Thursday, September 29, 2011

Victory over Circumstance

"If you would live in victory over the circumstances great and small that come to you each day. . . and if you want God's life and power to well up from the depths of your being. . . then you must refuse to be dominated by the seen and the felt." 
                  - Amy Carmichael

Tuesday, September 27, 2011

The Skeleton at the Feast

"Of the Seven Deadly Sins, anger is possibly the most fun. To lick your wounds, to smack your lips over grievances long past, to roll over your tongue the prospect of bitter confrontations still to come, to savor to the last toothsome morsel both the pain you are given and the pain you are giving back–in many ways it is a feast fit for a king. The chief drawback is that what you are wolfing down is yourself. The skeleton at the feast is you."
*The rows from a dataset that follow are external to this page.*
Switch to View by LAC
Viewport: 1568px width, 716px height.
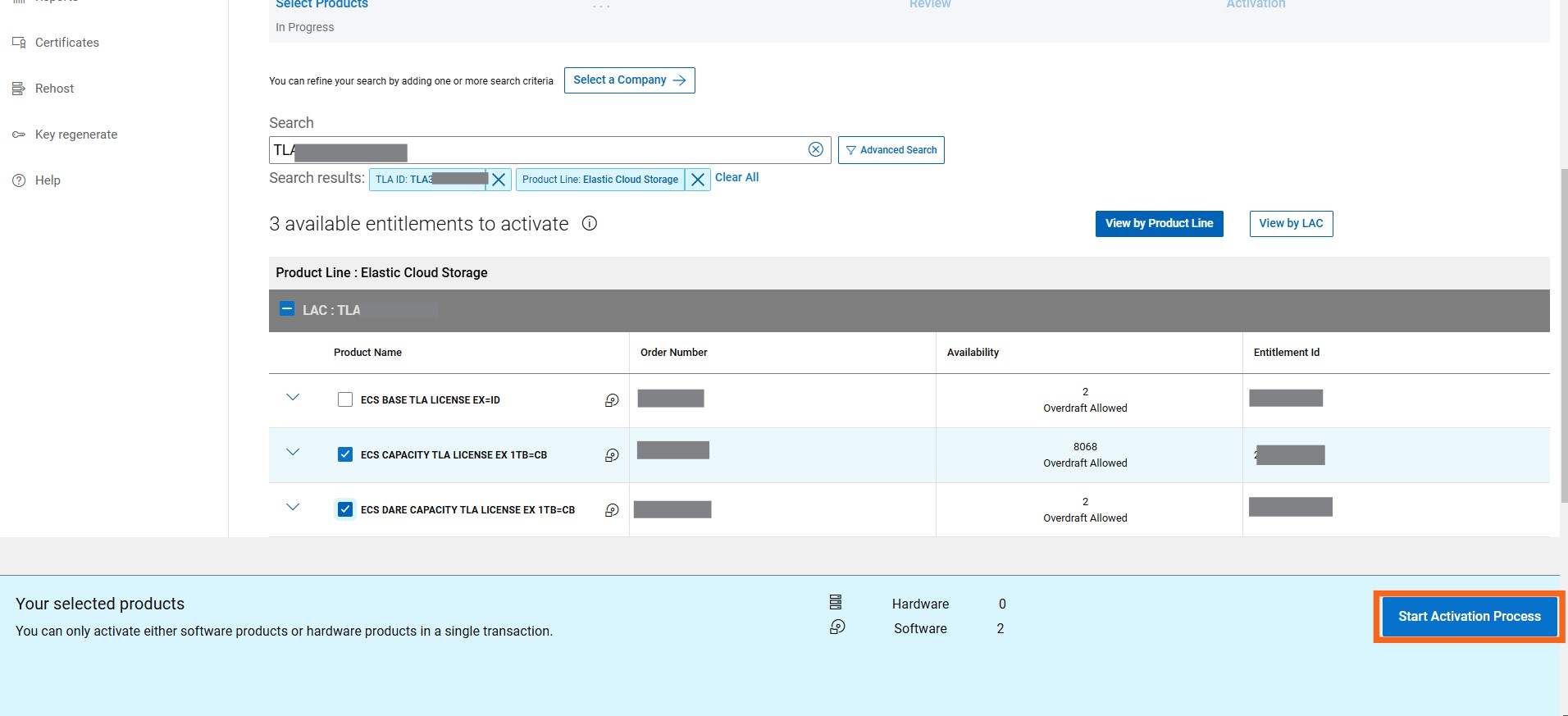pos(1291,224)
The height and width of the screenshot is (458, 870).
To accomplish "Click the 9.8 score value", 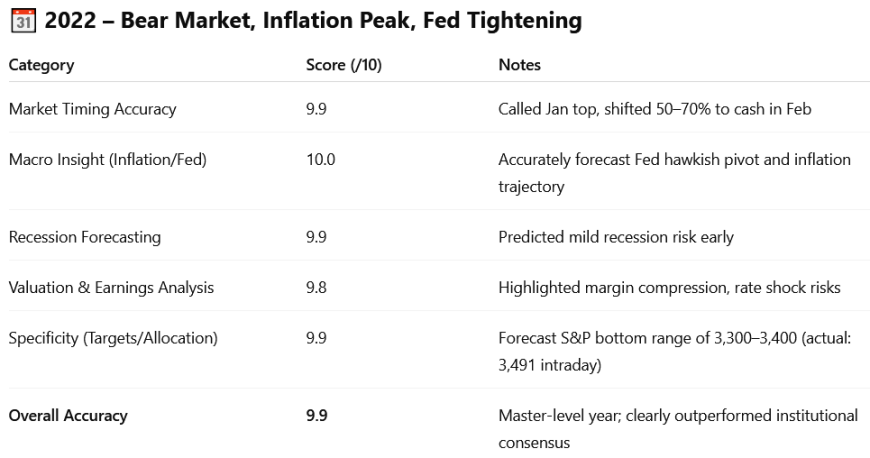I will pyautogui.click(x=317, y=288).
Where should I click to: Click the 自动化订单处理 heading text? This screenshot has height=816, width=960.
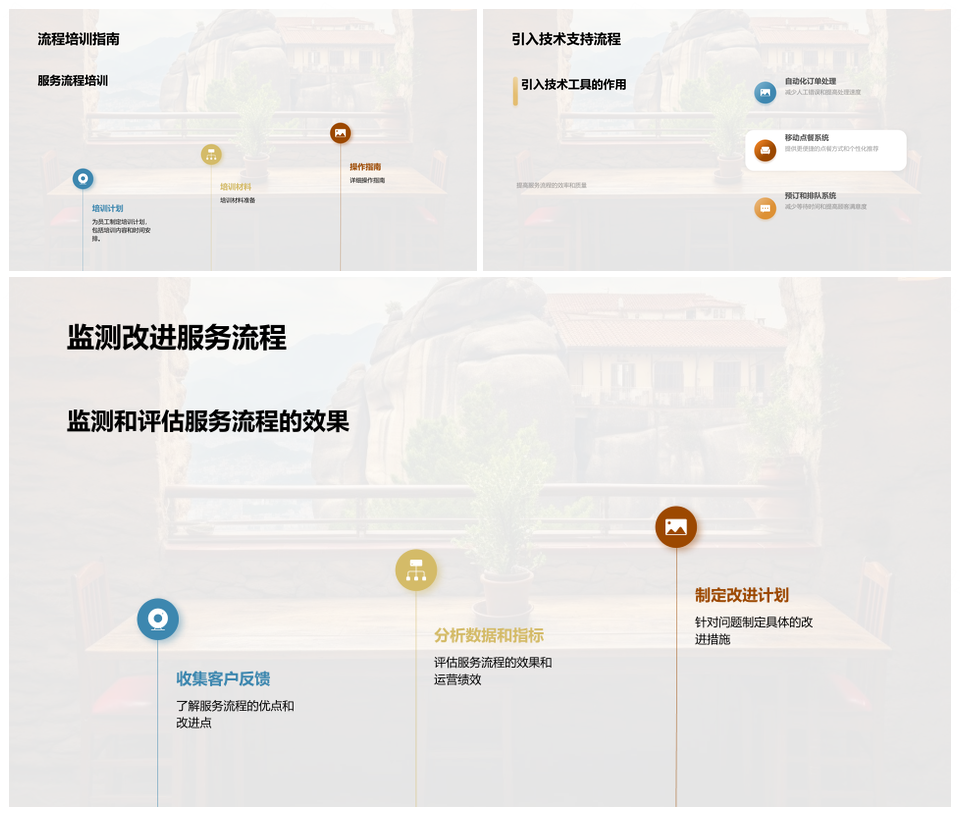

         - Frederick Buechner


"for the wrath of man does not produce the righteousness of God."

            James 1:20

Sunday, September 25, 2011

Giddy in the Getty



Took my daughter to the Getty a few months ago and captured 17 seconds of butterfly dances & carefree bliss.     They don't sell this in stores, of course, but I would be first in line to buy "carefree bliss" in injectable form.     Wish I could freeze time, sweetie! :-)

The 2nd Before the 1st

"The controlling principle of the biblical philosophy of history rests in the precept of the second before the first. God often chooses the 'nothings' (1 Cor. 1:26:27). Only in this way is the self praise of man destroyed. It is a pervading characteristic of the whole course of redemption that God chooses the younger before the elder, sets the smaller in priority to the greater, and chooses the second before the first. Not Cain but Abel and his substitute Seth; not Japheth but Shem; not Ishmael but Isaac; not Esau but Jacob; not Manasseh but Ephraim; not Aaron but Moses; not Eliab but David; not the Old Covenant but the New; not the first Adam but the last Adam. The first becomes last and the last becomes first."
 
          - Joseph Dillow, The Reign of the Servant Kings

Saturday, September 24, 2011

Gospel-Based Sanctification


"The irony of gospel-based sanctification is that those who end up obeying more are those who increasingly realize that their standing with God is not based on their obedience, but Christ’s.
The people who actually end up performing better are those who understand that their relationship with God doesn’t depend on their performance for Jesus, but Jesus’ performance for us."
- Tullian Tchividjian, from his post “Does the Gospel Scare You?”